If you are looking to fund your business, you may consider business loans to make it progress. Sometimes, your personal finances may find their way into the picture. If you don’t have a business track record or assets, the lender may need a personal guarantee before approving your loan.
Making the guarantee involves promising to pay your business debts with your personal assets. This can be in the form of real estate or even cash. Personal guarantees form part of the loan agreement. As you apply for the loan, the lender will need to sign an agreement that outlines how they can collect their payment if your business is not able to pay off your loan.
A personal guarantee can either be unsecured or secured depending on the lender you are dealing with. They may ask you to pledge some specific assets like your home or funds from a financial institution. Though personal guarantee is a necessity to get approval for personal loans, it can put you at risk of losing something valuable if you don’t pay it off. Ensure that you pay off the loan to protect your assets and personal credit.
Lenders need a personal guarantee from borrowers for them to evaluate your likelihood of paying the debt. If your business is new, you don’t have business credit history thus the information you provide to the lender is limited. This makes it hard for the lender to decide whether or not they should approve the loan. A lender feels at ease with a borrower who had borrowed before and made consistent repayments than a business person borrowing for the first time.
Limited historical information to help them decide is what makes lenders ask for some form of security which comes as a personal guarantee. Banks also know that some businesses fail after some time and don’t like taking the risk. A personal guarantee increases the chances of the bank getting back their payment.
Providing personal guarantee is risky for you as the borrower because you give leeway for the lender to pursue you if you fail to repay the loan. It can give the bank permission to possess important assets such as your property or even certain valuables.
In a case where your assets are not sufficient to cover the loan, the lender can also take legal implications against you. This can put you into a credit crisis and make it hard for you to get a loan in the future. The lack of paying the loan can also prevent you from buying insurance or even securing a job.
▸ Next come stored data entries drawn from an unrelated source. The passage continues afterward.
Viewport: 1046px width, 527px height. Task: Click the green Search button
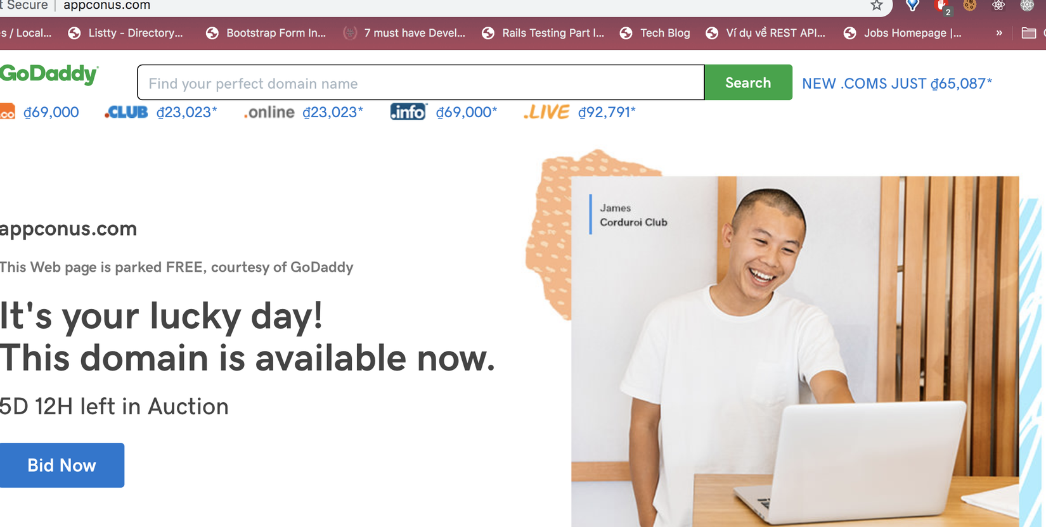pyautogui.click(x=748, y=82)
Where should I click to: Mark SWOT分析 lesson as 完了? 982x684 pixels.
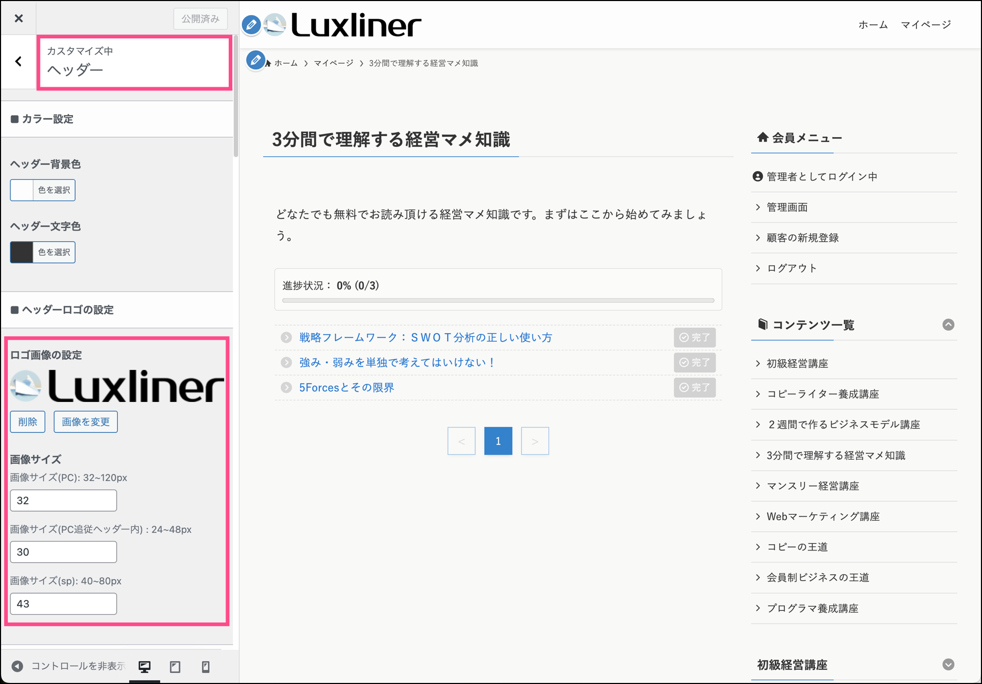coord(694,337)
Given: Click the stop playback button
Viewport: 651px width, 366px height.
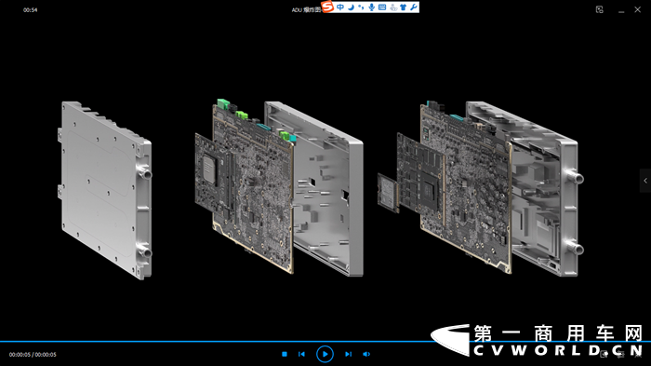Looking at the screenshot, I should (x=285, y=354).
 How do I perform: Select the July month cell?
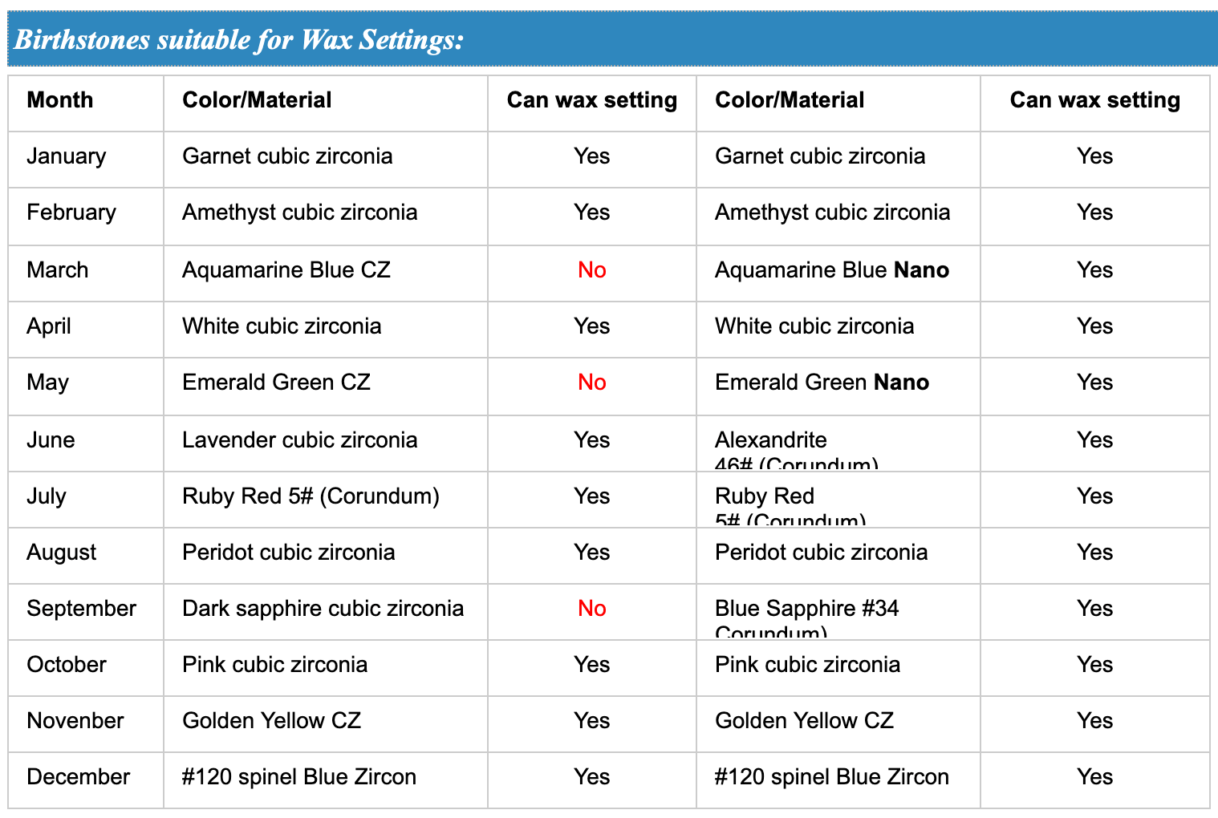[47, 496]
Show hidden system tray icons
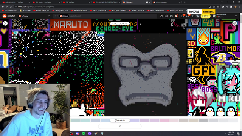Screen dimensions: 242x136 click(226, 133)
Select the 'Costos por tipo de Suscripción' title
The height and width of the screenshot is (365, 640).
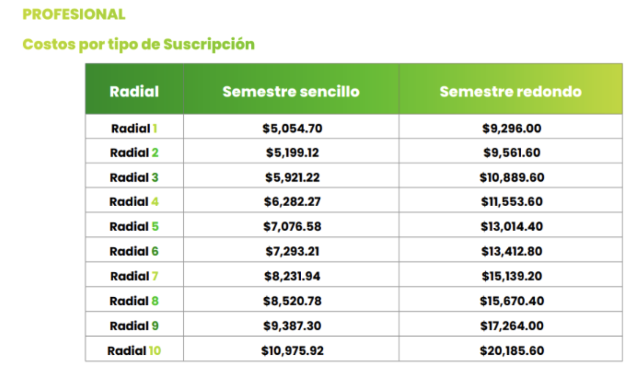pyautogui.click(x=138, y=44)
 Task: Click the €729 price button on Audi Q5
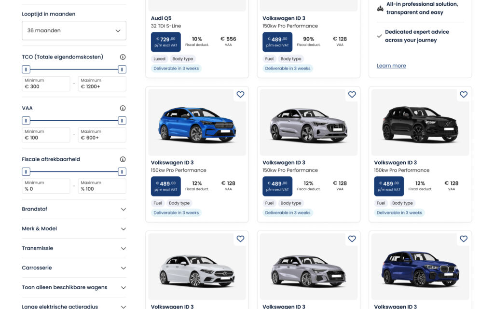165,42
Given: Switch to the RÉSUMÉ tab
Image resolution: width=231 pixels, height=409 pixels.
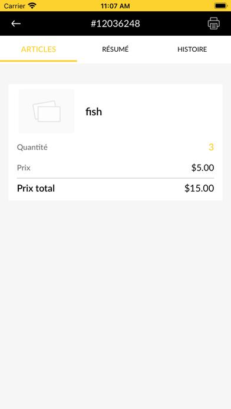Looking at the screenshot, I should pos(116,49).
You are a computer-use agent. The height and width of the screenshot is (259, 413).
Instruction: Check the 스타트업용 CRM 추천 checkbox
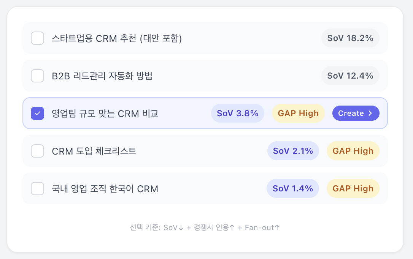coord(37,38)
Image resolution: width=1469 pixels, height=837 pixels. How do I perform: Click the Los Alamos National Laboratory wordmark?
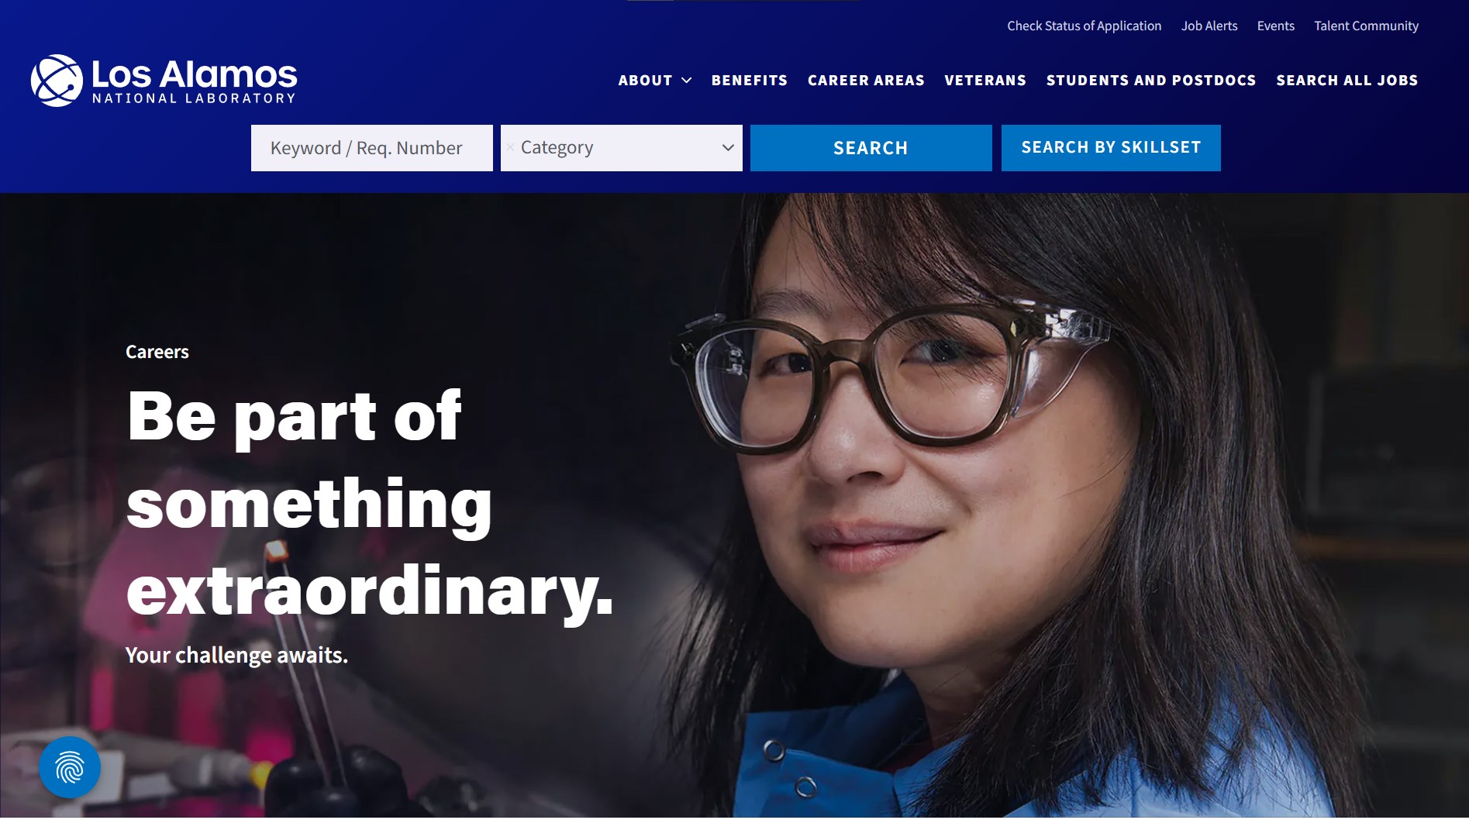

You can manage the risks involved in signing for a personal guarantee by negotiating with the lender. Feel free to request for changes in the agreement if you feel that some terms are too strict for you. Try to negotiate such that you don’t tie down any family assets. Convince them that your business is successful and you would not have any problems in making repayments. Look for ways to reduce the risks of borrowing loans from lenders as you build business credit.